▶ Problem description: Copy the lines below word for word, starting with the line that contains "Task: Disable the 动态略图 checkbox" and continuing through the line that contains "pos(990,45)", and nothing else.

____ Provided entries

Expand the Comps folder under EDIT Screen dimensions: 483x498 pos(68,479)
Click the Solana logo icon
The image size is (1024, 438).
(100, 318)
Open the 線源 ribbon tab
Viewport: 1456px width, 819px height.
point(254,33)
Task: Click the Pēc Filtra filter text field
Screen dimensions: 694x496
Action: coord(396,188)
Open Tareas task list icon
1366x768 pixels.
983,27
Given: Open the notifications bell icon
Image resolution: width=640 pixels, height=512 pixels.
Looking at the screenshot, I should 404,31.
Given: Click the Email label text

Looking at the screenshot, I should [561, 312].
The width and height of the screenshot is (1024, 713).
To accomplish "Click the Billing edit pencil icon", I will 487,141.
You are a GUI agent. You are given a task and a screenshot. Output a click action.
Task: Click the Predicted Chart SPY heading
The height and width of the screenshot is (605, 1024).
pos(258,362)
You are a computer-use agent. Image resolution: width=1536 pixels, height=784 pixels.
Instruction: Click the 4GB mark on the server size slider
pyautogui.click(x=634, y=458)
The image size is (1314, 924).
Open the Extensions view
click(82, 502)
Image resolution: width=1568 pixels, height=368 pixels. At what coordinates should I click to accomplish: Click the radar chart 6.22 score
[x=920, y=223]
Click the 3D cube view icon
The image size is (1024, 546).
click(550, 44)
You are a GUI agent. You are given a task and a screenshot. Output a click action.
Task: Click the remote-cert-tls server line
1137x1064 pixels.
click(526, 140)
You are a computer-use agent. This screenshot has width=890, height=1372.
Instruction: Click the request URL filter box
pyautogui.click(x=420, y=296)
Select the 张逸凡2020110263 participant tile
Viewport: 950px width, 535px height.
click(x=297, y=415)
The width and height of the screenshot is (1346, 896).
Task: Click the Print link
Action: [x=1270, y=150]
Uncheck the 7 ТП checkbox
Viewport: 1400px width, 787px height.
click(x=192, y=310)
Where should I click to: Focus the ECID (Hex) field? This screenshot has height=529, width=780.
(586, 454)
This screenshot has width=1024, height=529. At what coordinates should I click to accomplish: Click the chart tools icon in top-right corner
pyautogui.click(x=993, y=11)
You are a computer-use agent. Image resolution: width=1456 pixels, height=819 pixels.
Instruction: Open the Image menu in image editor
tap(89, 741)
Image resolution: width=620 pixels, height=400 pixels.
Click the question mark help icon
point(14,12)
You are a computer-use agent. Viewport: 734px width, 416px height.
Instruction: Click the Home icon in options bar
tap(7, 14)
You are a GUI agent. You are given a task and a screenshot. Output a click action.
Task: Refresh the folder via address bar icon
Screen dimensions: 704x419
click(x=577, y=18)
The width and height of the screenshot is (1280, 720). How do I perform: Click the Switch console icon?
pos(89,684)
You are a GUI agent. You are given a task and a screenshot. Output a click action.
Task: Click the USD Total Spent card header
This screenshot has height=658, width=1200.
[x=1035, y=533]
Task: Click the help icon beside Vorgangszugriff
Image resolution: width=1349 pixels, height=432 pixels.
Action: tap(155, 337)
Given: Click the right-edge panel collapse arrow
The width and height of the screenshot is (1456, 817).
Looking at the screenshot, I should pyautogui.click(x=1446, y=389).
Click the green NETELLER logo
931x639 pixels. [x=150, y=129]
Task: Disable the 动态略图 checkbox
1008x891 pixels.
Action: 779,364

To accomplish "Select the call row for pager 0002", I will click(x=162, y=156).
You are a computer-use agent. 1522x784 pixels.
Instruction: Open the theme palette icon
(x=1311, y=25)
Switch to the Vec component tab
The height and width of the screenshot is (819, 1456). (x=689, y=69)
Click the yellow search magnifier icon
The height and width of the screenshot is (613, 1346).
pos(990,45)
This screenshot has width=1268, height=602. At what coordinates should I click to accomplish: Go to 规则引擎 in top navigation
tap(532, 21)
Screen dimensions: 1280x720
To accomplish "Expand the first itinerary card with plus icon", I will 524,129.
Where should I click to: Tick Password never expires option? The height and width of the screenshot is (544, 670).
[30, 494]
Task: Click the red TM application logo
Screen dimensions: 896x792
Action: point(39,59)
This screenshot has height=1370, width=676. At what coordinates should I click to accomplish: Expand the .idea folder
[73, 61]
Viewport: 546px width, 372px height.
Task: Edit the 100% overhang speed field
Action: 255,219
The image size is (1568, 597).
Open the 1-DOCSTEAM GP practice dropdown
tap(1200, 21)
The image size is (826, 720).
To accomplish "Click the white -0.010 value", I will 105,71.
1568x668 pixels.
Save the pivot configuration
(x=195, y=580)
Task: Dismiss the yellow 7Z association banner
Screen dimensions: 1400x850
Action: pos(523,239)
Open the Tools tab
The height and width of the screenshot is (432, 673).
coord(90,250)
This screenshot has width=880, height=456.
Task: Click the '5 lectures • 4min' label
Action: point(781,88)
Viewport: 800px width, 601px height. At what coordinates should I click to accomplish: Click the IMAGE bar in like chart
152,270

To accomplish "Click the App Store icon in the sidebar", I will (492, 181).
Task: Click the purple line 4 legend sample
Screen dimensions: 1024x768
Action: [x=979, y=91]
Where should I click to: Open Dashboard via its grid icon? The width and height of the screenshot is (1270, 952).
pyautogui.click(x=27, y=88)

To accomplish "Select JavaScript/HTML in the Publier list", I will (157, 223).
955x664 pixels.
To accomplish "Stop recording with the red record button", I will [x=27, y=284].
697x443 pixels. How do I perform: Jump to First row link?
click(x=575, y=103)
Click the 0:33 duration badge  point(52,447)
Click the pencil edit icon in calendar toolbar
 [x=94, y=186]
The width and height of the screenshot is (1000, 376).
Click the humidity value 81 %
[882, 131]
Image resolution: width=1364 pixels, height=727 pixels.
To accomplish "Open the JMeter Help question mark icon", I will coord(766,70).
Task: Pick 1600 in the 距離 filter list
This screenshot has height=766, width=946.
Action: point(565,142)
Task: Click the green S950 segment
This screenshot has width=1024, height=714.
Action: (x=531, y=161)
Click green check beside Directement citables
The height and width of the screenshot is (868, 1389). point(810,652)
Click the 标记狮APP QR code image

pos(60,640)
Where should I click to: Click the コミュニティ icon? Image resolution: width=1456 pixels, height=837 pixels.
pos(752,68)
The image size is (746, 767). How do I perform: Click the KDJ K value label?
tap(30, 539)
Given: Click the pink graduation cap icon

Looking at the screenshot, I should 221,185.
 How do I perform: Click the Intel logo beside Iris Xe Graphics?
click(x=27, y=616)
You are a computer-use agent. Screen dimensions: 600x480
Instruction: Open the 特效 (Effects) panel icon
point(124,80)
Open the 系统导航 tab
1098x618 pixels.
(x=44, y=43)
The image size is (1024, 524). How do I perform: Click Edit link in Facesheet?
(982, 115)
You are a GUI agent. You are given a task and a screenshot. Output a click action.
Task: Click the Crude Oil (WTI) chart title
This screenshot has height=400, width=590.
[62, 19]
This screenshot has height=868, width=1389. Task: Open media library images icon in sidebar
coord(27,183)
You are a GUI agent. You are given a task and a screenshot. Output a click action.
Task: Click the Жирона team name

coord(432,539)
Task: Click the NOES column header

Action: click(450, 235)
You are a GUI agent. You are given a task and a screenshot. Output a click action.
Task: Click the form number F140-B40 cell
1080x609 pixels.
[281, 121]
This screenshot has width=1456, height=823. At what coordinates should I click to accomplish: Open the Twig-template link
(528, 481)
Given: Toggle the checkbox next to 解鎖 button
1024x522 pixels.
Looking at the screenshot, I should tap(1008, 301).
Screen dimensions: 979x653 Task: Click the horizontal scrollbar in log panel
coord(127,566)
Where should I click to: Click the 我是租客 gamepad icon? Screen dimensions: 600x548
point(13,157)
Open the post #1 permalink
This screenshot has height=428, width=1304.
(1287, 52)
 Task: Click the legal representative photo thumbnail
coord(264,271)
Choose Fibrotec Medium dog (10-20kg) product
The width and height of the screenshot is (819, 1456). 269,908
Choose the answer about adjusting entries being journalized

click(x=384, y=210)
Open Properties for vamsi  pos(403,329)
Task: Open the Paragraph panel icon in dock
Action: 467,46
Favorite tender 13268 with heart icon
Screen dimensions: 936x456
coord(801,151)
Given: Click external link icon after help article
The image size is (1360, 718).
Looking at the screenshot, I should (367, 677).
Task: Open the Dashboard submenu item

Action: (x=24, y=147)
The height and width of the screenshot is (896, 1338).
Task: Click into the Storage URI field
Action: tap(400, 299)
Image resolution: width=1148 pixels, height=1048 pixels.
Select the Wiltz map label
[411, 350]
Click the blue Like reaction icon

________

▶ Output below:
Task: Disable the 动态略图 checkbox
1008x891 pixels.
Action: 779,364

To accomplish "Select the call row for pager 0002", I will click(x=162, y=156).
You are a computer-use agent. 1522x784 pixels.
Instruction: Open the theme palette icon
(x=1311, y=25)
Switch to the Vec component tab
The height and width of the screenshot is (819, 1456). (x=689, y=69)
Click the yellow search magnifier icon
The height and width of the screenshot is (613, 1346).
pos(990,45)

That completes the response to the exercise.